A 1D Transformer model for sequence data.
Parameters:
num_attention_heads (`int`, *optional*, defaults to 16): The number of heads to use for multi-head attention.
attention_head_dim (`int`, *optional*, defaults to 88): The number of channels in each head.
in_channels (`int`, *optional*):
The number of channels in the input and output (specify if the input is **continuous**).
num_layers (`int`, *optional*, defaults to 1): The number of layers of Transformer blocks to use.
dropout (`float`, *optional*, defaults to 0.0): The dropout probability to use.

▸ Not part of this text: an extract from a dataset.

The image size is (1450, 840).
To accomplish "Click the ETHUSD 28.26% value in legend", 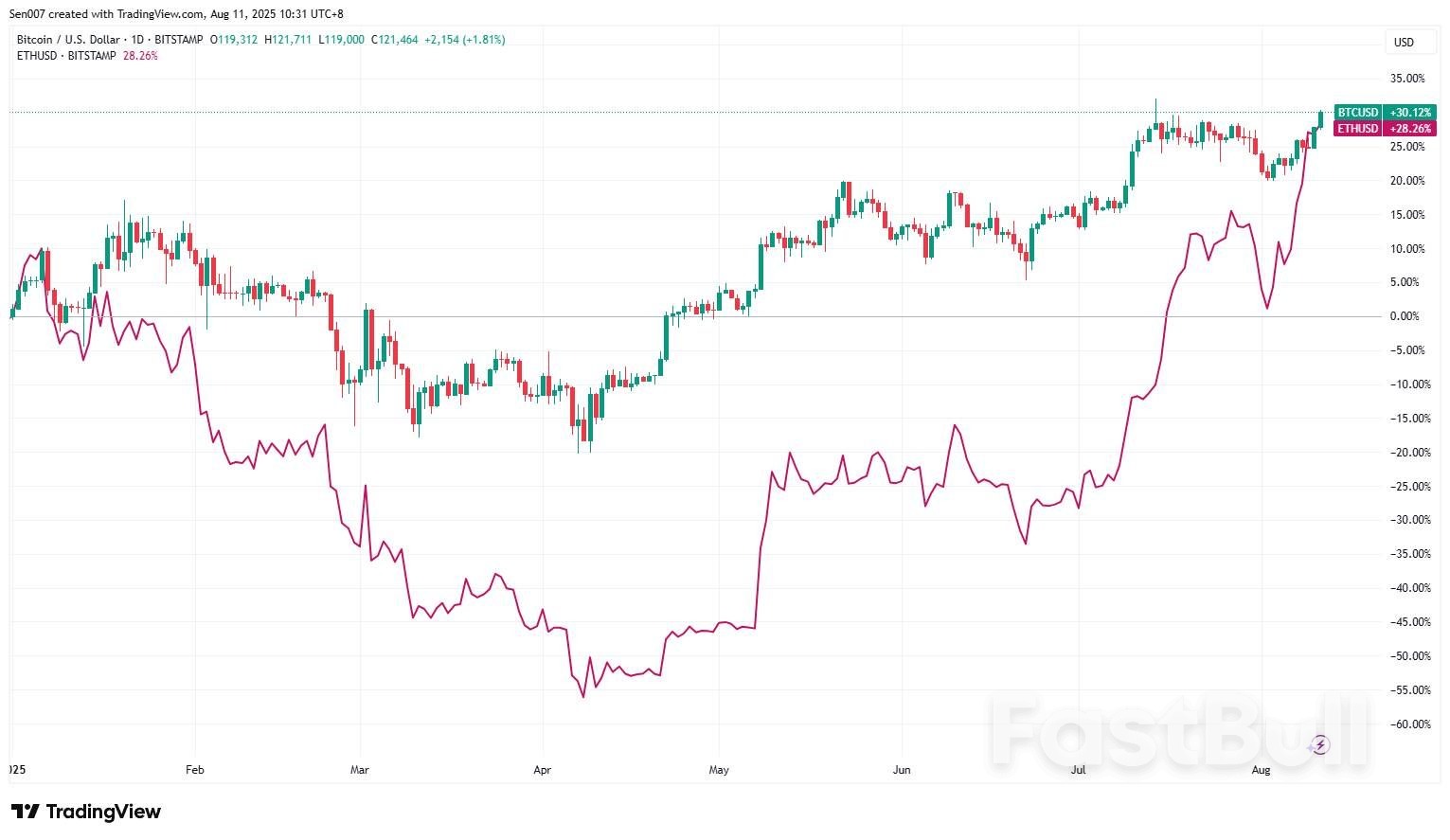I will [x=140, y=56].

cross_attention_dim (`int`, *optional*): The number of `encoder_hidden_states` dimensions to use.
activation_fn (`str`, *optional*, defaults to `"geglu"`): Activation function to use in feed-forward.
num_embeds_ada_norm ( `int`, *optional*):
The number of diffusion steps used during training. Pass if at least one of the norm_layers is
`AdaLayerNorm`. This is fixed during training since it is used to learn a number of embeddings that are
added to the hidden states.
During inference, you can denoise for up to but not more steps than `num_embeds_ada_norm`.
attention_bias (`bool`, *optional*):
Configure if the `TransformerBlocks` attention should contain a bias parameter.
"""
@dataclass
class Config(BaseModule.Config):
num_attention_heads: int = 16
attention_head_dim: int = 88
in_channels: Optional[int] = None
out_channels: Optional[int] = None
num_layers: int = 1
dropout: float = 0.0
norm_num_groups: int = 32
cross_attention_dim: Optional[int] = None
attention_bias: bool = False
activation_fn: str = "geglu"
only_cross_attention: bool = False
double_self_attention: bool = False
upcast_attention: bool = False
norm_type: str = "layer_norm"
norm_elementwise_affine: bool = True
gradient_checkpointing: bool = False
cfg: Config
def configure(self) -> None:
self.num_attention_heads = self.cfg.num_attention_heads
self.attention_head_dim = self.cfg.attention_head_dim
inner_dim = self.num_attention_heads * self.attention_head_dim
linear_cls = nn.Linear
# 2. Define input layers
self.in_channels = self.cfg.in_channels
self.norm = torch.nn.GroupNorm(
num_groups=self.cfg.norm_num_groups,
num_channels=self.cfg.in_channels,
eps=1e-6,
affine=True,
)
self.proj_in = linear_cls(self.cfg.in_channels, inner_dim)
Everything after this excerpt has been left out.